### [Supplied text]
==========

2010-08-10 Thread Peter Otten
Santiago Caracol wrote:

 Hello,
 
 I want to write a web application that does this:
 
 (1) The user submits a query:
 
 -
 | What is the answer? |
 -
 Submit
 
 (2) The web server gives the user N answers and a button saying More
 answers:
 
 . answer 1
 . answer 2
 . answer 3
 
 More answers
 
 I am aware of several ways to do this: I could calculate all
 answers, but show only the first N of them. For certain kinds of
 calulations,
 I could use a kind of setoff argument. But I would like to do it in a
 more general
 and (hopefully) efficient way:
 
 I want the function or object that calculates the answers to be
 frozen at the point at which it has already calculated N answers. If
 the function gets a More answers-signal within a reasonable period
 of time, it goes on producing more answers exactly at the point at
 which it got frozen. If no signal is sent, the function call is
 terminated automatically after
 M seconds.
 
 Note that, although the program to be written is a web application,
 this is not a question about web application specific things. My only
 difficulty is how to freeze function calls.

==========

(Items from a dataset)
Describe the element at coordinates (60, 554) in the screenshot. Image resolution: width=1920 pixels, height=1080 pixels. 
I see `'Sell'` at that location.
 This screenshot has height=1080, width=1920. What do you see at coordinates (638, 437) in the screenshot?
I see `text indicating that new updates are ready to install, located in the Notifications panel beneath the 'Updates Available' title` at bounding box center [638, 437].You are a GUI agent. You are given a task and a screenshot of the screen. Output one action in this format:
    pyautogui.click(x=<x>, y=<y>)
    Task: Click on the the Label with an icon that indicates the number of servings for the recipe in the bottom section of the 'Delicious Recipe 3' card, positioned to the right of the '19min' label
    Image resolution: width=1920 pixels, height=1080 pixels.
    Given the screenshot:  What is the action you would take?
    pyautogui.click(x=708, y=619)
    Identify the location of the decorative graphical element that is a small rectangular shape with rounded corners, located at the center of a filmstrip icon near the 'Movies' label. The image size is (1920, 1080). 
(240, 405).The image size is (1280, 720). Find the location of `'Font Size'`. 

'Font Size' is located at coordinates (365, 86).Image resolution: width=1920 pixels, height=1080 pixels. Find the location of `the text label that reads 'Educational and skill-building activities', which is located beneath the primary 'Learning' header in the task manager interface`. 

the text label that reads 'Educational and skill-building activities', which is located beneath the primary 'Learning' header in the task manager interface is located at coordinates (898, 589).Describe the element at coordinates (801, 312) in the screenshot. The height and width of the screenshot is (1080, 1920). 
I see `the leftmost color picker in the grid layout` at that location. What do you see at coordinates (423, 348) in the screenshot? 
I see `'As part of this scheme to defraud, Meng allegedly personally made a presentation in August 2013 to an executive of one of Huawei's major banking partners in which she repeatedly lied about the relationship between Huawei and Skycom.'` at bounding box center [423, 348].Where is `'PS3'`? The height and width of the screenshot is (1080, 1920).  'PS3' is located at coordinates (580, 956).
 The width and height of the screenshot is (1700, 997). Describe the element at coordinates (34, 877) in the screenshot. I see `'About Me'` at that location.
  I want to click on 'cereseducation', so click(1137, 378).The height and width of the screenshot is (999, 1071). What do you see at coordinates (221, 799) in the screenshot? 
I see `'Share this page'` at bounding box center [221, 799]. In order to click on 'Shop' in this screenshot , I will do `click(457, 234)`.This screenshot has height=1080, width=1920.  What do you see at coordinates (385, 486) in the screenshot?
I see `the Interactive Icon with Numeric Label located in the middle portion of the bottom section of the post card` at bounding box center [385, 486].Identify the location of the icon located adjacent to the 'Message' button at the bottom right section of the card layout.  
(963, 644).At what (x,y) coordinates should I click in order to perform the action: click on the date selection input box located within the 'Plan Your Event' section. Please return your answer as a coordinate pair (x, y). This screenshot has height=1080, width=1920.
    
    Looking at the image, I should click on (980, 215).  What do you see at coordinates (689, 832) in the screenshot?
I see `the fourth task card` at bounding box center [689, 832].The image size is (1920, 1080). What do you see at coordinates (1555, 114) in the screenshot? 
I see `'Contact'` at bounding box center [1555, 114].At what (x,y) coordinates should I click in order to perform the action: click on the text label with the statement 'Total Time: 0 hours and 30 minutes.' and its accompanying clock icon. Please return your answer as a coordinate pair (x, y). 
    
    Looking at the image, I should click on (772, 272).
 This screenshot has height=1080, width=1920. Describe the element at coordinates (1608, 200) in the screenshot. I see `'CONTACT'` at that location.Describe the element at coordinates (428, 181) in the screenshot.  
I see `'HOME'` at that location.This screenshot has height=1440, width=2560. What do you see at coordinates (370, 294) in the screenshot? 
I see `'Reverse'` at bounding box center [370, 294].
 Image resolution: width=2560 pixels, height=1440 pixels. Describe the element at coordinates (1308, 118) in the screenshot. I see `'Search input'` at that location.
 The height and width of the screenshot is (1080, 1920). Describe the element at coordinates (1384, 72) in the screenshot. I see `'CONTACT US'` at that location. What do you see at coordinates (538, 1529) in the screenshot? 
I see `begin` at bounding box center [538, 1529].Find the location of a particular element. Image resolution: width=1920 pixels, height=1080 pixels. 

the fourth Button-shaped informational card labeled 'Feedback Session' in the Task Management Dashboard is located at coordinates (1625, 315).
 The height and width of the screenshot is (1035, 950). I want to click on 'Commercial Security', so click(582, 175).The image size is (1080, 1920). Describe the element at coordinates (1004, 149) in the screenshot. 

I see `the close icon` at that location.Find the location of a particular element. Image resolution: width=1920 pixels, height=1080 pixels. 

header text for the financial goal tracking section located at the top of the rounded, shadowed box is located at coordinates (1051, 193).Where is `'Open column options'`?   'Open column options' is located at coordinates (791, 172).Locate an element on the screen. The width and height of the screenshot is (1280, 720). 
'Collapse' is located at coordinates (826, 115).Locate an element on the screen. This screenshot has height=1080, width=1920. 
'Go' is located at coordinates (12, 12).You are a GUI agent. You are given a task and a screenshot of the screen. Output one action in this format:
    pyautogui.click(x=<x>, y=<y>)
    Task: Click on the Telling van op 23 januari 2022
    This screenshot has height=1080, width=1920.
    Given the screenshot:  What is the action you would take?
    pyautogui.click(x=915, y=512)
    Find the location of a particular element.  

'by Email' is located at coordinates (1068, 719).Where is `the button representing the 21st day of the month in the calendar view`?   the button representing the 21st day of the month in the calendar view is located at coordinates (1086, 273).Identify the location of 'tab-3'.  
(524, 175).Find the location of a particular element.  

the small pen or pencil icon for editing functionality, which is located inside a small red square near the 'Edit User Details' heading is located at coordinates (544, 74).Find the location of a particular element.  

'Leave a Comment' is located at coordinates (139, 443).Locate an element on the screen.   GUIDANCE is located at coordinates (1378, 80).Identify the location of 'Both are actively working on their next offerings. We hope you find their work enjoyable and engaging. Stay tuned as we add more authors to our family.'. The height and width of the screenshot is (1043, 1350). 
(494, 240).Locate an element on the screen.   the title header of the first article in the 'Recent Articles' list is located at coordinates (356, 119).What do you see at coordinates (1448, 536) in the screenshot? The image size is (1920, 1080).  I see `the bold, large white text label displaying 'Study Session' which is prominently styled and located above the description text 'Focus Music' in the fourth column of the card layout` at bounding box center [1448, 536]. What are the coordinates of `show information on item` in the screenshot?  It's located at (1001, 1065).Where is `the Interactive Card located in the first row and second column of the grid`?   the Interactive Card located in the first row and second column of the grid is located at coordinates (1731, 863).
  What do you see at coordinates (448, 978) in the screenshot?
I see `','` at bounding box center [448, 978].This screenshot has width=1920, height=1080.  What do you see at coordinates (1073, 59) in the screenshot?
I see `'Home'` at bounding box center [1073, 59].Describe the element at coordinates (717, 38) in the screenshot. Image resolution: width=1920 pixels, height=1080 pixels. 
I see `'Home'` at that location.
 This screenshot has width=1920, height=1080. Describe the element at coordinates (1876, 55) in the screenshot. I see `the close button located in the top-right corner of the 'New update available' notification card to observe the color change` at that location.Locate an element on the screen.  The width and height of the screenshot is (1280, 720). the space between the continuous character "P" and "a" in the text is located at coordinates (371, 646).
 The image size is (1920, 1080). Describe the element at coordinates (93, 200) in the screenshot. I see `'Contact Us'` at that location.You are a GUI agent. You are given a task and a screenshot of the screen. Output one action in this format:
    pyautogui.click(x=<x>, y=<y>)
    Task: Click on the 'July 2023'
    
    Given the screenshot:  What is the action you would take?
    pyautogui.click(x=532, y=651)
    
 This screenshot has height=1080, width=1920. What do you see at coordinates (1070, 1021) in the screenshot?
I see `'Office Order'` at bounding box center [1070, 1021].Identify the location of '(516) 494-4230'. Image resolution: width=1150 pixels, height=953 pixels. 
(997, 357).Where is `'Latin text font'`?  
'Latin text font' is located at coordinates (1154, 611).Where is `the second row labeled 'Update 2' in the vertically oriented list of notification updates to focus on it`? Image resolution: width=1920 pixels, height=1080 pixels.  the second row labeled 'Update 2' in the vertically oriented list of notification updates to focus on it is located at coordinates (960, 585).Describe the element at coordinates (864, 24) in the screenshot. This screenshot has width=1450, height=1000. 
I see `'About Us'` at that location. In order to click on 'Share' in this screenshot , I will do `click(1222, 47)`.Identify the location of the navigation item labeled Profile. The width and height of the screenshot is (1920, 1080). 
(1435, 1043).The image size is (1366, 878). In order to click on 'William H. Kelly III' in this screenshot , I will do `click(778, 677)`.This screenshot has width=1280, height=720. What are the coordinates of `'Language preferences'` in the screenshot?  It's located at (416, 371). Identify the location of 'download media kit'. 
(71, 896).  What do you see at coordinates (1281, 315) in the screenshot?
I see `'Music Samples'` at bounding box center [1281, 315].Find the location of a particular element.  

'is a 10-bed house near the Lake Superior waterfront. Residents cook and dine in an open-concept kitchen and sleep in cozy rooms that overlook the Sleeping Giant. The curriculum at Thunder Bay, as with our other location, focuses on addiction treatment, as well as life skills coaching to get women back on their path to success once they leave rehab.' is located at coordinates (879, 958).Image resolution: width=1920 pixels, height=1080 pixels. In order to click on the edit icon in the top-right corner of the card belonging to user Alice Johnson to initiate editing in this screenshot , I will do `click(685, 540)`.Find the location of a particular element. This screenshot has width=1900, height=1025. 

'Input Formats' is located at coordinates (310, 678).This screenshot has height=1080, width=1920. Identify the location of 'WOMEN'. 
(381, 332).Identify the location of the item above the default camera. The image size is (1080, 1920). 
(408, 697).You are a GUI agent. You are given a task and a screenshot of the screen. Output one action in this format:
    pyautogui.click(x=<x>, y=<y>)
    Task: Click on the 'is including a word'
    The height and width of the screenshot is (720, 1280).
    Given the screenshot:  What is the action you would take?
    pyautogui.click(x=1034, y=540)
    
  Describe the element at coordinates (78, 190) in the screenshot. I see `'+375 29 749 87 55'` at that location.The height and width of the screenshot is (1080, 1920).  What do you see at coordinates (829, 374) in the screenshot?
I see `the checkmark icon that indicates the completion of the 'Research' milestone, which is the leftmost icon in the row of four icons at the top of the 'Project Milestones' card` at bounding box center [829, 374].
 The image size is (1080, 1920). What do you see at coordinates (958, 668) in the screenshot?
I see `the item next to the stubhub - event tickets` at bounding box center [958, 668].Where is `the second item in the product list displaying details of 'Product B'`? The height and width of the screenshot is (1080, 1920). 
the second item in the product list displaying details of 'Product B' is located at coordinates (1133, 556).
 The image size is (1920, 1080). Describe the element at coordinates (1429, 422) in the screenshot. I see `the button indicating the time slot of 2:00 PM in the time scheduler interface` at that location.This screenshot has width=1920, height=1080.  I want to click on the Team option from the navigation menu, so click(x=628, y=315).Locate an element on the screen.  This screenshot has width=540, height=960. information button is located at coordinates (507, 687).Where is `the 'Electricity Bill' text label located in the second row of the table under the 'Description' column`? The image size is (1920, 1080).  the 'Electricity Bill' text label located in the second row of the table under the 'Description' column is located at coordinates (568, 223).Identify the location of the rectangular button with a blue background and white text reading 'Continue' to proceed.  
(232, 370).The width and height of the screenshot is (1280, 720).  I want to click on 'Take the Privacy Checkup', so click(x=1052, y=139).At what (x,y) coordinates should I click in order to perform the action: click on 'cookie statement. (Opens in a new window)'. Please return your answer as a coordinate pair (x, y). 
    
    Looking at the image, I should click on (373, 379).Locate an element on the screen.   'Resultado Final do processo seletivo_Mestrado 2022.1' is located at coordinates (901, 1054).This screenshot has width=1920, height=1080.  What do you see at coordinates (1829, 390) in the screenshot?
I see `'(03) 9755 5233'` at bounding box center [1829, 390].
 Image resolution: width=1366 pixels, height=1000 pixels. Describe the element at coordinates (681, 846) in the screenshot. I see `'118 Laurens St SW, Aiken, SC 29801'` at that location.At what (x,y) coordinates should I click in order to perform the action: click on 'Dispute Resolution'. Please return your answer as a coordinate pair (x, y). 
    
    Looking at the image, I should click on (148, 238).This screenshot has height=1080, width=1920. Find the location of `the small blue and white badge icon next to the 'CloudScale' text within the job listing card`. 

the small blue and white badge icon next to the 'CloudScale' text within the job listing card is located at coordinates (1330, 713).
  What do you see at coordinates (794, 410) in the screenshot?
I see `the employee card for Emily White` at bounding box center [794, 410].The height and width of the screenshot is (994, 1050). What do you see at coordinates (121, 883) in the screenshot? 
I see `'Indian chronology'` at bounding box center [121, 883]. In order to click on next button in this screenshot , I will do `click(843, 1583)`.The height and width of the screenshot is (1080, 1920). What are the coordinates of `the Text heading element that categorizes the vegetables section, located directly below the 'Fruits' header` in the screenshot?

==========

### [Instructions to follow]
Can you output the post on freezing function calls word for word, from "I want the function" up to and including "freeze function calls."? The rows have no connection to the post on freezing function calls.

### [Expected output]
I want the function or object that calculates the answers to be
 frozen at the point at which it has already calculated N answers. If
 the function gets a More answers-signal within a reasonable period
 of time, it goes on producing more answers exactly at the point at
 which it got frozen. If no signal is sent, the function call is
 terminated automatically after
 M seconds.
 
 Note that, although the program to be written is a web application,
 this is not a question about web application specific things. My only
 difficulty is how to freeze function calls.